═════ DATA ROWS

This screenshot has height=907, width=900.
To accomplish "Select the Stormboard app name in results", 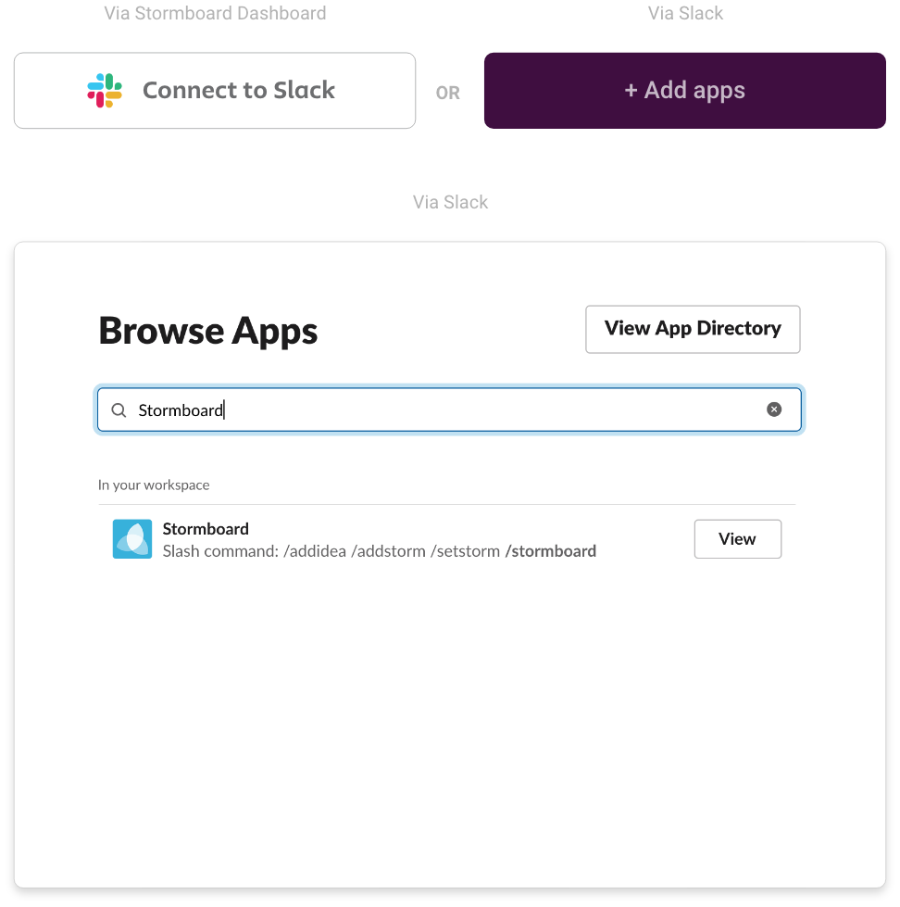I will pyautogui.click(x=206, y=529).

══════════
═════ DATA ROWS

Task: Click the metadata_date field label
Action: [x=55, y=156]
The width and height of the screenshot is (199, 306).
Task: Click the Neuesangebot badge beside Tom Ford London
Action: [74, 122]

══════════
═════ DATA ROWS

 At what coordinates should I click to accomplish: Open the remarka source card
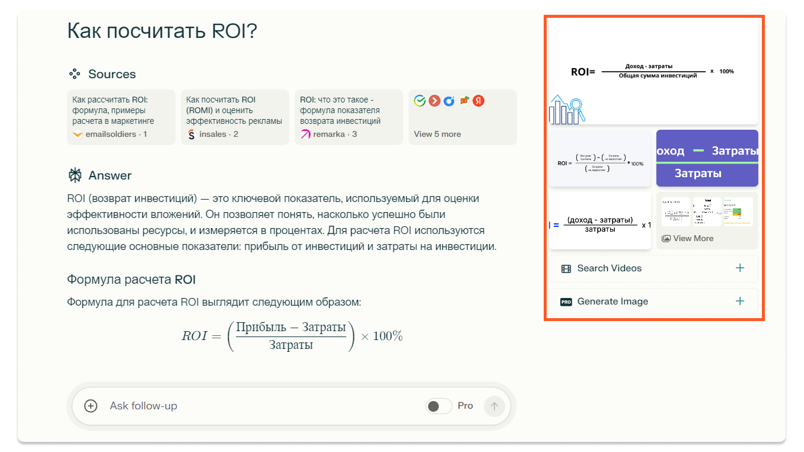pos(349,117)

══════════

- WORK TO BE COMPLETED -
Rewrite the stretch of the records from the line containing "Task: Click the metadata_date field label" through the line containing "Action: [74, 122]", replacing "Click" with "Select" and leaving everything else unchanged.

- EXERCISE ANSWER -
Task: Select the metadata_date field label
Action: [x=55, y=156]
The width and height of the screenshot is (199, 306).
Task: Select the Neuesangebot badge beside Tom Ford London
Action: [74, 122]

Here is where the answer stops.